The ferry will be on a semi-summer schedule again this weekend, running straight through until 11:15 p.m. on Friday and Saturday evenings. It returns to the winter schedule on Sunday, May 23, for the week, and then begins the regular summer schedule on Friday, May 28, running from 6:45 a.m. until midnight, seven days a week.

The Chappy firefighters will be leaving the fire house at 9:30 this Sunday morning to go put flags on former firefighters graves in the old Chappy Cemetery on Jeffers’ Lane for Memorial Day. You can meet them at the firehouse or come to the cemetery if you want to help. Kids are welcome.

Mary MacGregor, who has been coming to Chappy from Evansville, Ind., for over 20 years, is asking what’s happened to the lady slippers. There are usually plenty of them blooming in the woods this time of year, but she has hardly seen any, and is wondering why. Is it an off year, or are they dying out for some reason? Have other people seen any?

Mary walks all the trails and beaches of Chappy and often gives me news of interesting or unusual animals or birds she’s seen. This week she outdid herself when she picked up a common Atlantic sundial, a shell found only in the tropics, while walking on a Cape Pogue Pond beach. The shell had lost its shine, probably because of the action of water and sand, so it seems possible it made its way up here from some southern waters — doesn’t it? It’s usually found from the Carolinas south to the West Indies. The shell resembles a winding staircase on its under side – it looks like the inside of a lighthouse, compressed.

On this same walk along Cape Pogue Pond, we noticed many places where horseshoe crabs had buried their eggs. Because the beach there has just a thin layer of sand on top of the rocks underneath, the nesting sites showed up because they were covered with rocks that had surfaced when the crab buried the eggs. It looked as if the crabs had covered their eggs with rocks on purpose, as if to keep the skunks and raccoons from eating them. There were enough sites that it seems hopeful for a good horseshoe crab year, and maybe the rocks will discourage predators. There used to be many horseshoe crabs in the pond before they were overfished.

Chappy is a quiet place, with many of us often spending lots of time alone here, so it’s nice to have someone to talk to sometimes. This spring I’ve been enjoying gardening in the company of my two chickens, who companionably scratch away at the ground along with me. I cluck and talk to them, and they cluck and purr back. I don’t know if talking to birds runs in the family, but I’ve heard that my brother Dick whistles and talks to a screech owl.

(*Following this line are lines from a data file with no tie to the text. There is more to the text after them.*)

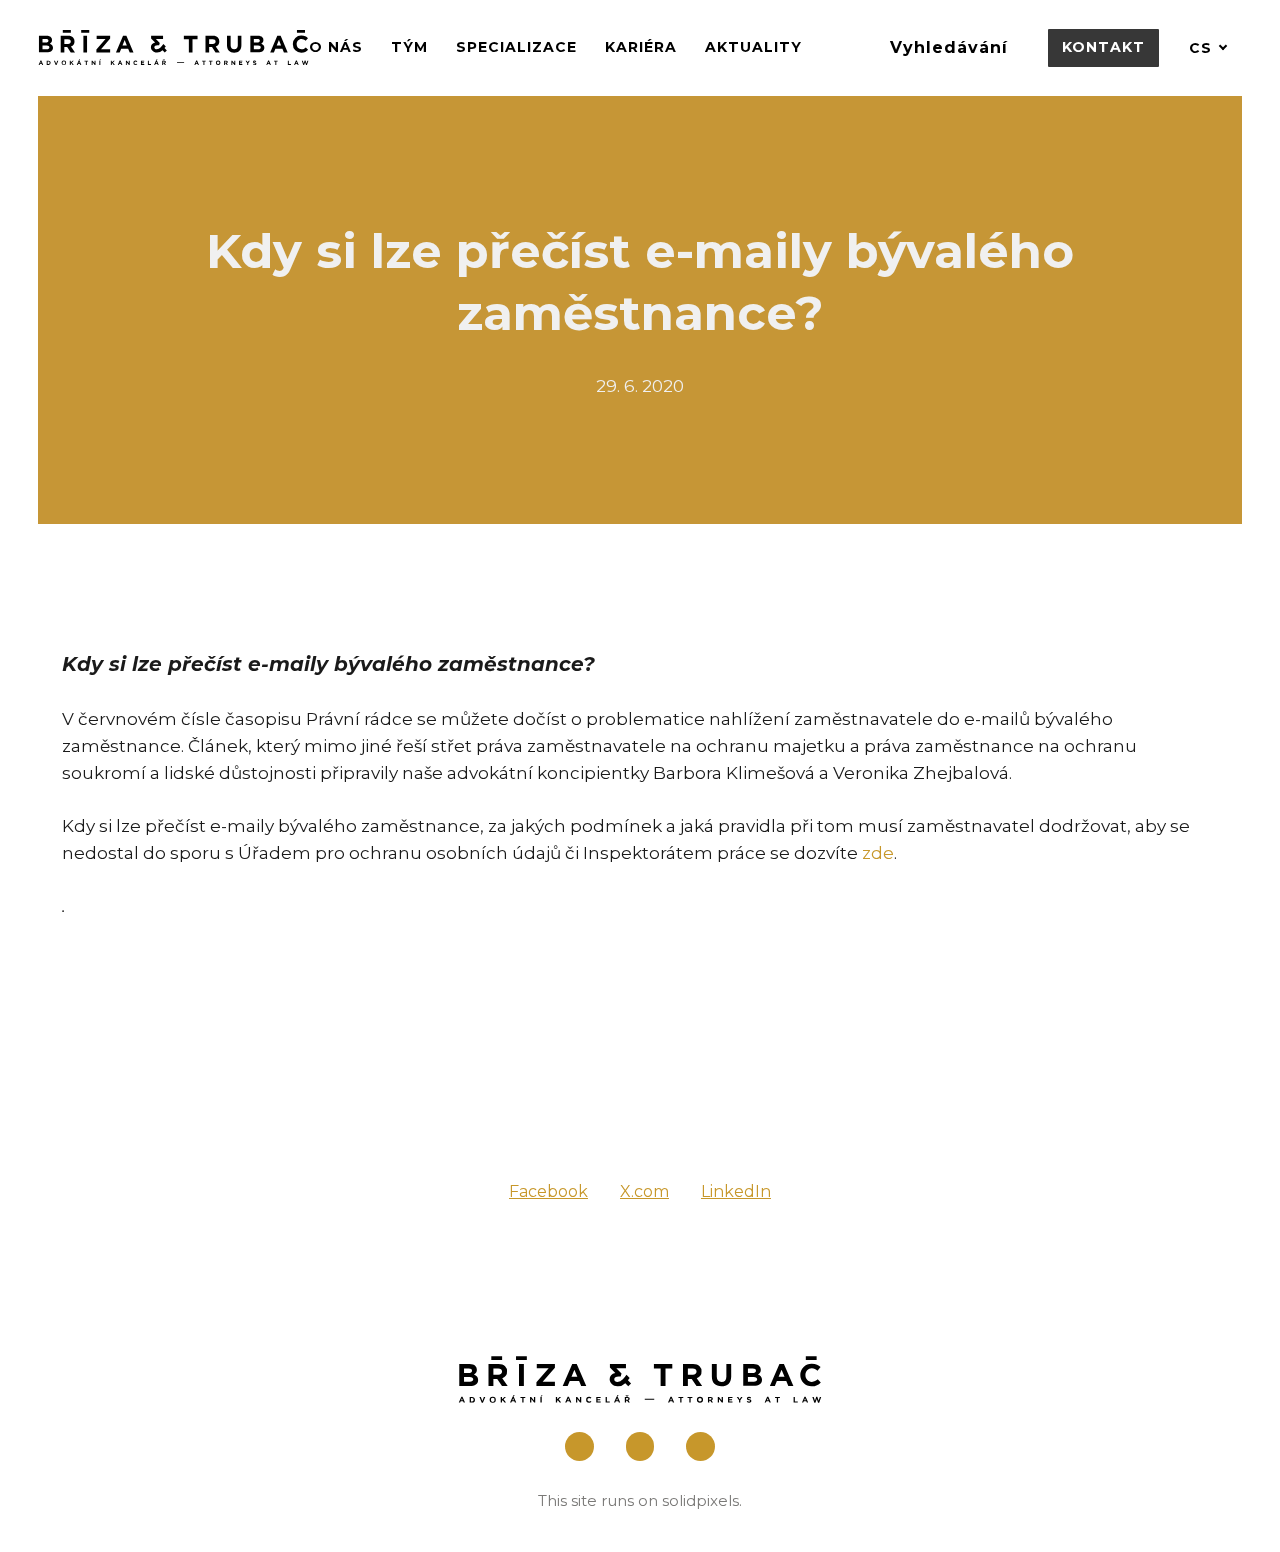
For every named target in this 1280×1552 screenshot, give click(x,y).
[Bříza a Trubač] (173, 47)
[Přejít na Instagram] (640, 1446)
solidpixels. (702, 1500)
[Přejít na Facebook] (579, 1446)
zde (878, 853)
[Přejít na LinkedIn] (700, 1446)
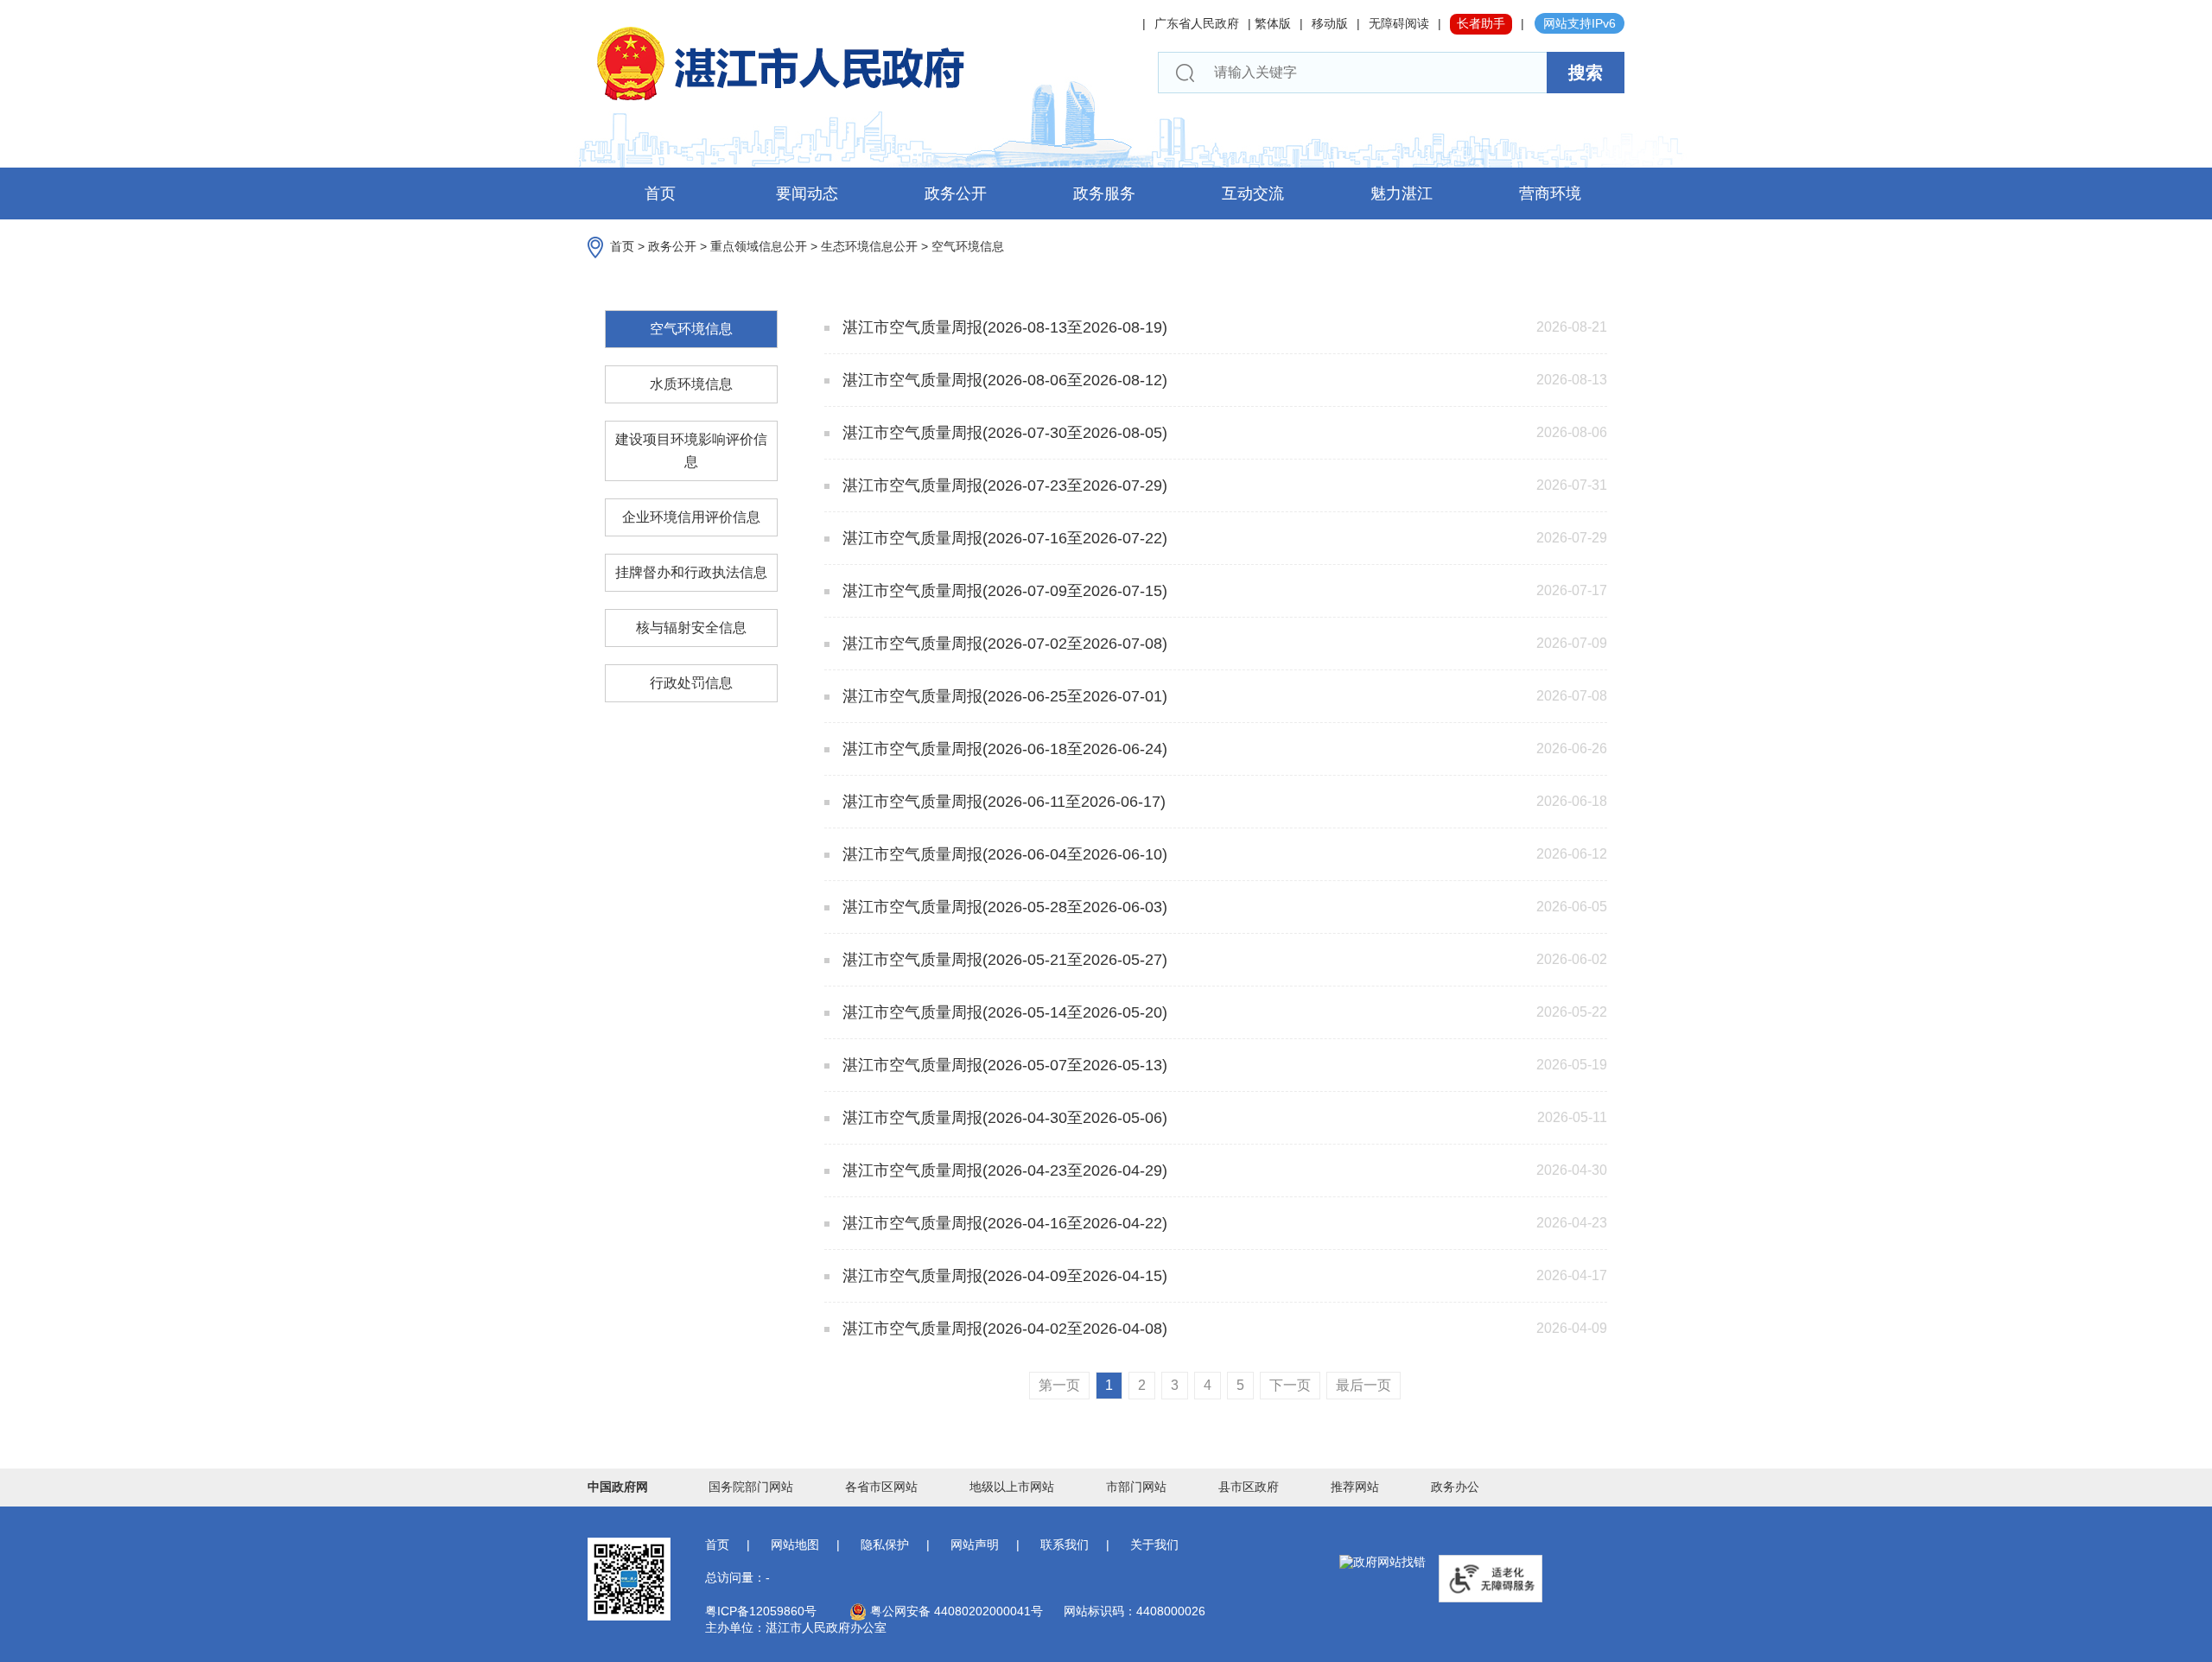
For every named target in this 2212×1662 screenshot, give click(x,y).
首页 (660, 193)
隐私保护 (885, 1544)
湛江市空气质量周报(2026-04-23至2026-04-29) (1002, 1170)
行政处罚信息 (691, 683)
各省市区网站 (881, 1487)
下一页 (1290, 1385)
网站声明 (974, 1544)
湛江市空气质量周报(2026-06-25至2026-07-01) (1002, 696)
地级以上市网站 (1011, 1487)
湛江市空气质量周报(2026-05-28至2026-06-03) (1002, 907)
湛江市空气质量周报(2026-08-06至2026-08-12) (1002, 380)
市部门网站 (1136, 1487)
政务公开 (956, 193)
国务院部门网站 (751, 1487)
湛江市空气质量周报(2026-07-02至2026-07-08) (1002, 643)
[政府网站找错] (1382, 1562)
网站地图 (795, 1544)
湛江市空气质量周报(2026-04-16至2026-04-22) (1002, 1223)
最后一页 (1363, 1385)
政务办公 (1455, 1487)
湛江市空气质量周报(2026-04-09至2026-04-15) (1002, 1276)
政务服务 (1104, 193)
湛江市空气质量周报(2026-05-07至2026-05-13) (1002, 1065)
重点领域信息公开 (758, 246)
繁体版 (1273, 23)
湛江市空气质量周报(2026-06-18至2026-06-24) (1002, 749)
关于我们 (1154, 1544)
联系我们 (1064, 1544)
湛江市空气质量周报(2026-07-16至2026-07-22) (1002, 538)
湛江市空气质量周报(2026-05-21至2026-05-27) (1002, 959)
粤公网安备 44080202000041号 (955, 1611)
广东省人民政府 (1196, 23)
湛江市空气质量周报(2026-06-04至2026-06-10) (1002, 854)
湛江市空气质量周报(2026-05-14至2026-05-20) (1002, 1012)
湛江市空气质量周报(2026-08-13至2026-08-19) (1002, 327)
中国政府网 (618, 1487)
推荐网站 (1355, 1487)
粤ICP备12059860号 (761, 1611)
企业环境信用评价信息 (691, 517)
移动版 (1330, 23)
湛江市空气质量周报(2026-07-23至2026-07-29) (1002, 485)
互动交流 (1253, 193)
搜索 (1585, 72)
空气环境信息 (967, 246)
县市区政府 (1248, 1487)
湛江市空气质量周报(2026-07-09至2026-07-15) (1002, 590)
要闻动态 (807, 193)
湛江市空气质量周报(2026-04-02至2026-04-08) (1002, 1328)
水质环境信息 (691, 384)
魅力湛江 (1401, 193)
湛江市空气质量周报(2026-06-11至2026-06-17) (1002, 801)
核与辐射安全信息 (691, 627)
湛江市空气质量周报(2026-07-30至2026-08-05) (1002, 432)
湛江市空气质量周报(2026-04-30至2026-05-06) (1002, 1117)
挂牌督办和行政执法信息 (691, 572)
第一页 (1059, 1385)
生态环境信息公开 (869, 246)
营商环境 (1550, 193)
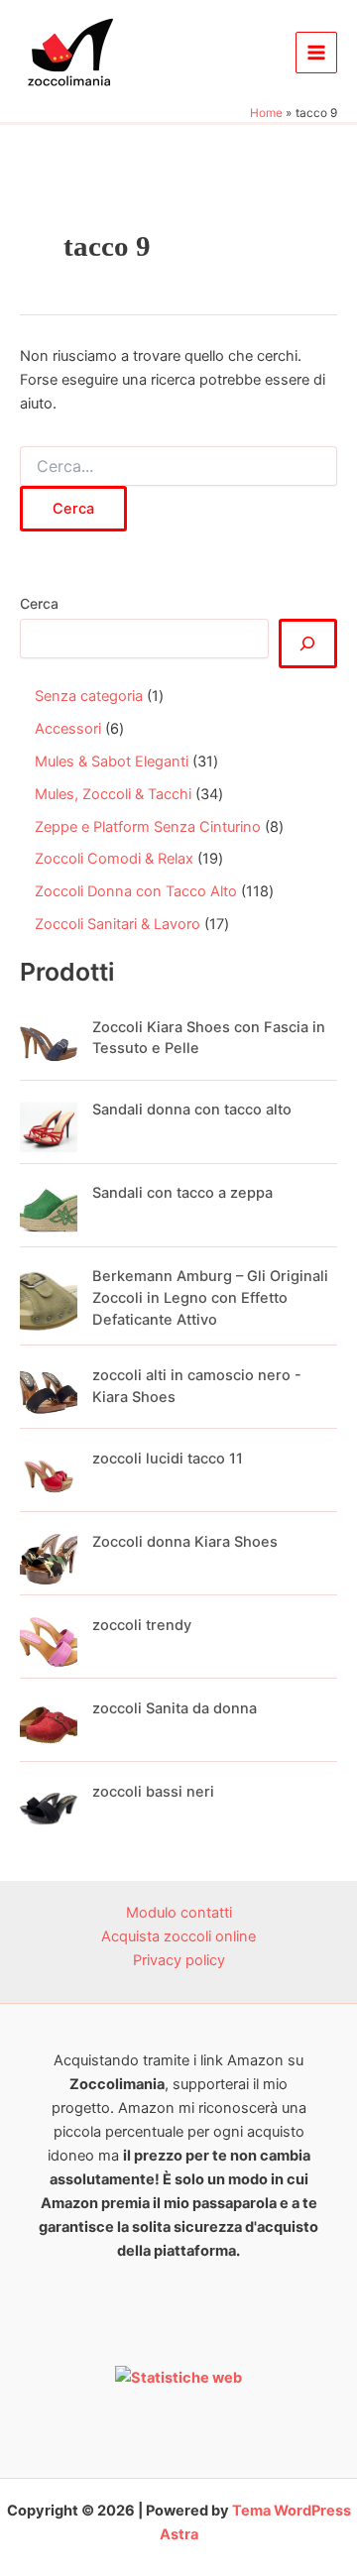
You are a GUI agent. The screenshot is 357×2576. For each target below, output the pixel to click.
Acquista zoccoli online (178, 1936)
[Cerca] (308, 643)
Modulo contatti (179, 1913)
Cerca (39, 603)
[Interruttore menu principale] (316, 52)
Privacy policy (179, 1960)
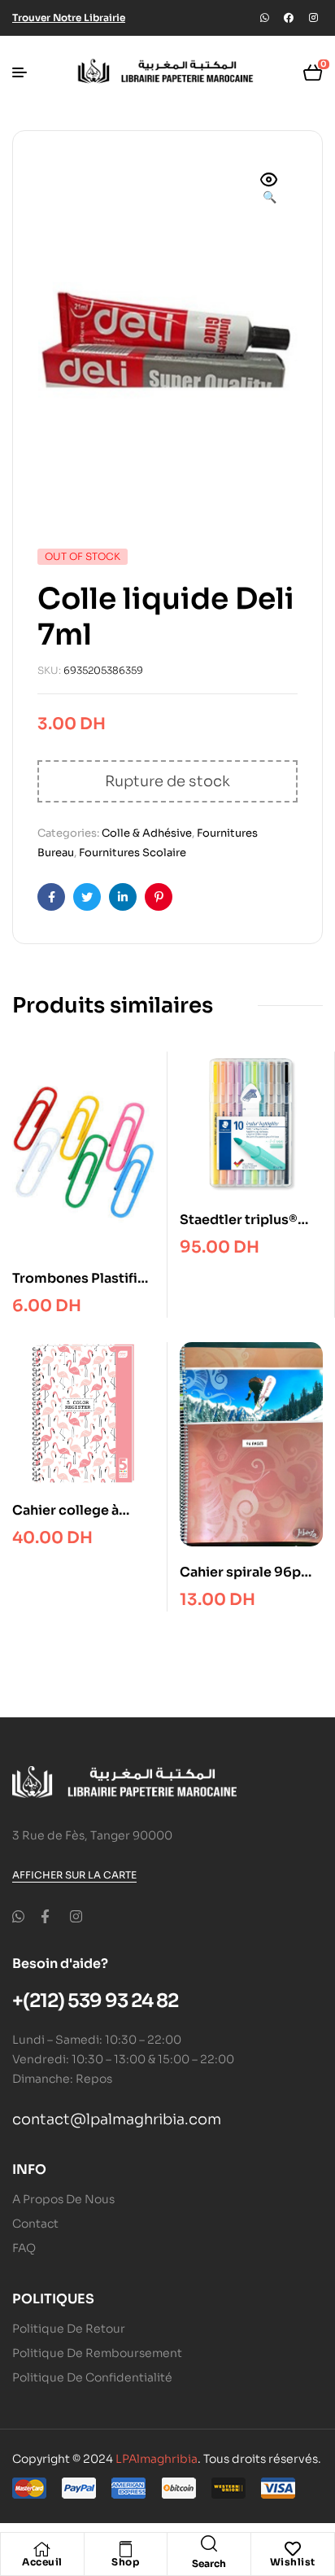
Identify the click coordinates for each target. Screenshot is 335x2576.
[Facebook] (288, 18)
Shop (125, 2562)
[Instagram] (313, 18)
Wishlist (292, 2562)
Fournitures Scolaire (132, 852)
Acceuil (42, 2562)
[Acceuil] (42, 2549)
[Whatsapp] (264, 18)
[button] (269, 190)
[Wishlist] (293, 2549)
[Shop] (125, 2549)
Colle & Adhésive (147, 833)
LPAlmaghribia (156, 2458)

Dick built and distributed many screech owl nesting boxes on Chappy several years ago, and he has one near his shop with an owl living in it. The owl comes out often during the day to visit with Dick.

For several summers Jo-Ann Tilghman has written the Chappy column, but this year she’s finding herself too busy for the job. Luckily, Brad Woodger has agreed to take on column duties. Brad has entertained us with occasional writings in the Gazette for many years, and he has stood in for me as columnist in the past. Now we’ll get to share his perspective of life on Chappy each week for the next few months, beginning on June 11. I know he expects everyone to send him their birth dates so he can include them in the column — or did he say he hopes people won’t send their birth dates?